In other words, a logic-specific trait in sabi is both an interface and a Security Boundary.

This design structurally insulates logic from unintended data access and side effects, naturally elevating security, testability, local reasoning, and concurrent safety.

From a Capability Security perspective, sabi "encapsulates data access privileges directly into the type system." The capabilities a logic block can wield are statically determined by the trait it receives, making any exceeding operations compile-time impossibilities. By embedding "privilege" into types rather than managing it as a runtime concern, sabi exhibits profound synergy with Rust’s ownership and borrowing semantics. It successfully distills a capability-oriented architecture into a practical, Rust-idiomatic framework.

CUPID Characteristics (Dan North, 2021)

Proposed as a modern complement or alternative to SOLID, Dan North’s CUPID characterization emphasizes software that exhibits the following traits:

  • Composable
  • Unix Philosophy (Small and simple)
  • Predictable
  • Idiomatic (Feels natural to the language)
  • Domain-based

sabi’s architecture resonates profoundly with these criteria.

Because its logic-specific traits are micro-interfaces capturing only the bare essentials of a use case, each logic component remains small and highly decoupled. This aligns with being Composable and mirrors the Unix Philosophy of assembling overall behavior out of small, focused pieces.

Moreover, because data access pathways and transaction boundaries are unified under the DataHub, system behavior becomes highly traceable. Since what a logic component can see and execute is strictly constrained at the type level, the ripple effects of side effects and dependencies are easily contained, granting the system high Predictability.

Furthermore, sabi is naturally tailored to Rust’s core paradigms:

  • Abstraction via traits.
  • Boundaries of responsibility dictated by ownership and borrowing.
  • Explicit dependency mapping using lifetimes.
  • Execution efficiency preserved through zero-cost abstractions.

By leveraging these native concepts without fighting the language model, sabi stands as a thoroughly Idiomatic Rust architecture.

Additionally, because the initiative of interface design belongs to the use case rather than the data layer, the center of gravity always remains within the domain logic. The design originates from "what the logic requires" rather than infrastructure or persistence mechanisms, cementing its Domain-based nature.

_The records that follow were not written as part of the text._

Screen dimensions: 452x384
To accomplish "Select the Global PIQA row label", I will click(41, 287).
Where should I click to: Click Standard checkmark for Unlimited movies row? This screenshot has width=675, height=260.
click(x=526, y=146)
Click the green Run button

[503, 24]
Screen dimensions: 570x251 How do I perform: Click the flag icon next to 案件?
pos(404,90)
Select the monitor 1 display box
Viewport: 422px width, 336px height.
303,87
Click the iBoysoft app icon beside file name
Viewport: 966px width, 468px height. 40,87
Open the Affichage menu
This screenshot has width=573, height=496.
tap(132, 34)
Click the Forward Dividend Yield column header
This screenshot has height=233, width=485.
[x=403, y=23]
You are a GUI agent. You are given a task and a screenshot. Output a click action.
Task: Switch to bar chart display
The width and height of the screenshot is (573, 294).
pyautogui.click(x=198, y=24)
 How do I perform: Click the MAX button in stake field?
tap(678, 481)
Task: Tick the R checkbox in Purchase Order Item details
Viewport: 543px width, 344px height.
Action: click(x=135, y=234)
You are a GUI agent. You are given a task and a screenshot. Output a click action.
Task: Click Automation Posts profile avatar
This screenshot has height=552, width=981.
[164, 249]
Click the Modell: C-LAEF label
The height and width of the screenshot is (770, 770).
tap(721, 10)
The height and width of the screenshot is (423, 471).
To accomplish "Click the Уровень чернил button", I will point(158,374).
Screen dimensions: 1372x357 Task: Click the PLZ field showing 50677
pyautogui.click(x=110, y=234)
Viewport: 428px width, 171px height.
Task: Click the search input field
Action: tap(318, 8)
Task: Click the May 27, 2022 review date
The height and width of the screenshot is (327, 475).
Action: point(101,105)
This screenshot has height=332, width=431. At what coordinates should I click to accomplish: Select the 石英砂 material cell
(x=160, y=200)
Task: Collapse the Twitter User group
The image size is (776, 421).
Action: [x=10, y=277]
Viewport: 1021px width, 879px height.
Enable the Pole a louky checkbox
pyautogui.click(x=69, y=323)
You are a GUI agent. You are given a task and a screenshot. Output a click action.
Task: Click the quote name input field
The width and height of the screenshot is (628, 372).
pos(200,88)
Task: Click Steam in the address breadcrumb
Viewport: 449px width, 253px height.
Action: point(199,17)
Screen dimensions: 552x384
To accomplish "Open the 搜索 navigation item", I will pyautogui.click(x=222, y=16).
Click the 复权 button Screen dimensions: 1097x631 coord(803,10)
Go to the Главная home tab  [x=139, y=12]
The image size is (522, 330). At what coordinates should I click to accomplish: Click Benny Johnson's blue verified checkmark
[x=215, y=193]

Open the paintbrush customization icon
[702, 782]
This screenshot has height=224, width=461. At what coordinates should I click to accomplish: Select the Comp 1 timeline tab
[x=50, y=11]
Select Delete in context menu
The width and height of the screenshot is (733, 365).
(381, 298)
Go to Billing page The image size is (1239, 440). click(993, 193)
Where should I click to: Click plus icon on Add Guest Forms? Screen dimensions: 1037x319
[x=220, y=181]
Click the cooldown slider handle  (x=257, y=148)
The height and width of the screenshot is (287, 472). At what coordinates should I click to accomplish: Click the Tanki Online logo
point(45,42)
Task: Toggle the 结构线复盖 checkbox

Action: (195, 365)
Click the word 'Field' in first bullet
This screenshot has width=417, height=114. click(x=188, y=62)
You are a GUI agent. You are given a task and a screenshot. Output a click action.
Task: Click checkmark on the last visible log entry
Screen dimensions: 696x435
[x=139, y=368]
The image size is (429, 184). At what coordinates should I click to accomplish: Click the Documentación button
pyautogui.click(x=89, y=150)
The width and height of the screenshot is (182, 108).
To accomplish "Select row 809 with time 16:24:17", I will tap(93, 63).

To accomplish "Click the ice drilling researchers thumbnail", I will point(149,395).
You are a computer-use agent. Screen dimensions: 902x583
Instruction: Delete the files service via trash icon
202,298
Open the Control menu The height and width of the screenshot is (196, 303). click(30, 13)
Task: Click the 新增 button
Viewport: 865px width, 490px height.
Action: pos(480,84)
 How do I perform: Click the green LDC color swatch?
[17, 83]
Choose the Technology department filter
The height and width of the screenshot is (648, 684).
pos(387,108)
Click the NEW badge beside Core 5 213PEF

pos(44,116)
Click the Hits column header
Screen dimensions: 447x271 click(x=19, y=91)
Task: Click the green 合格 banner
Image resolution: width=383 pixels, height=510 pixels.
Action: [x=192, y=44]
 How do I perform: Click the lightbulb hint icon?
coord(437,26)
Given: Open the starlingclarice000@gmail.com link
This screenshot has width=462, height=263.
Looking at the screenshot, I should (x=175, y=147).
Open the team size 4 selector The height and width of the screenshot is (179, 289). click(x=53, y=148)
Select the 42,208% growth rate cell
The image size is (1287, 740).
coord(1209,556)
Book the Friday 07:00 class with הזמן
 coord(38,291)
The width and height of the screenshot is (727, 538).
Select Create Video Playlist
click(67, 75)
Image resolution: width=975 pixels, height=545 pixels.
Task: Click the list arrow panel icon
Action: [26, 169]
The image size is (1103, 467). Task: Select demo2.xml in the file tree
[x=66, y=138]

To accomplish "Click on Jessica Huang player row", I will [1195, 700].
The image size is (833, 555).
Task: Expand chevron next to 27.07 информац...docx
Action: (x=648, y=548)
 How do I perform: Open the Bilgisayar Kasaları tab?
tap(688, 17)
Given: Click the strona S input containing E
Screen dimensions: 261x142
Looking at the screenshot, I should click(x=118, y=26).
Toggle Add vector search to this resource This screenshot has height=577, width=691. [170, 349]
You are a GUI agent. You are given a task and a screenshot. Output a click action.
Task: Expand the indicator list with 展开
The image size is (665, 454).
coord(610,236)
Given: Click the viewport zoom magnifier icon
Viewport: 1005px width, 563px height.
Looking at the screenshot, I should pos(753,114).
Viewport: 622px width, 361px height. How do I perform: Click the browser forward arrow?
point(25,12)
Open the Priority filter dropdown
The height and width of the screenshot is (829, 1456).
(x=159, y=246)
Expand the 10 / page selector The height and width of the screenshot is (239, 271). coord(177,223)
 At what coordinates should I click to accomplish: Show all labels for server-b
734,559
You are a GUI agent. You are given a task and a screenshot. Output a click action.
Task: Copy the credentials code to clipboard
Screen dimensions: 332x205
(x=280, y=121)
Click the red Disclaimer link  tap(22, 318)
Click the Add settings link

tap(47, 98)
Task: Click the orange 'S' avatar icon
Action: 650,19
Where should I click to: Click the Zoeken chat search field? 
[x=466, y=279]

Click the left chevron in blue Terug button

Crucially, sabi does not aspire to be a "monolithic, all-encompassing abstraction framework." It eschews magical, multi-functional machinery in favor of a minimal framework designed to partition responsibilities cleanly. Each element is simple, constrained, and free of extraneous knowledge—a design philosophy closely aligned with the Unix maxim, "Do One Thing Well." Rather than masking complexity under heavy abstractions, sabi maintains systemic comprehensibility by decomposing and localizing responsibility.

AI Agent-Friendly Architecture (2024–)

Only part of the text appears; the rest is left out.